Neither was Derek’s. His behind was firmly attached to the sofa cushion and would remain there until he headed to bed. TV blaring, empty beer cans leaving wet rings on the coffee table, cigarette butts piling up in the ashtray; that was his usual nighttime routine. Peggy had tried getting him to help out with the boys at bedtime. His rote response did nothing to endear her to her husband. “Nothing doing. That’s your job. I work all day.”

As if I sit on my tush and eat bon bons all day.

But tonight nothing would erase the shimmer of anticipation that rippled around her.

Finally the boys were tucked into bed and Peggy headed for the kitchen table with the stack of books she needed for her classes. Opening the book for the Interior Design Basics class, she stroked the cover page lightly and silently admitted to herself – there’s nothing like the fragrance of a brand new textbook with its slick pristine pages, crisp to the touch.

Perusing the table of contents, the chapter on color theory caught her eye. “Page 178.” She muttered softly under her breath and flipped through the pages until she found the section she searched for. Skimming through the subheadings, she turned the page and stopped at the full size color wheel. Finding her favorite color, she read off the list of corresponding names.

purple colors“Violet. Boysenberry. Lavender. Plum. Lilac. Grape. Periwinkle. Eggplant. Iris. Amethyst. Orchid. Mulberry. Wine.”

Who knew there could be so many different colors and names of purple?
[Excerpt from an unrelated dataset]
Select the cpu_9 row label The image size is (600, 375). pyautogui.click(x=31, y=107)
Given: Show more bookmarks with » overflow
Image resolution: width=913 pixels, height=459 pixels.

The sudden silence in the living room announced that Derek was done and headed for bed. She halfway wondered if he’d even come in the kitchen to say goodnight. She knew he wouldn’t make the trip in to throw his own empty cans away. A small part of her missed the old days of their marriage when they seemed happy to be around one another and would spend time in the evening cuddling and being intimate. The larger part of her was so disgusted with the current state of their relationship, she didn’t care at all if he came in to say goodnight – she almost preferred that he keep his distance and let her enjoy this small slice of quiet time. She had so little time for herself that she’d almost forgotten what it was like.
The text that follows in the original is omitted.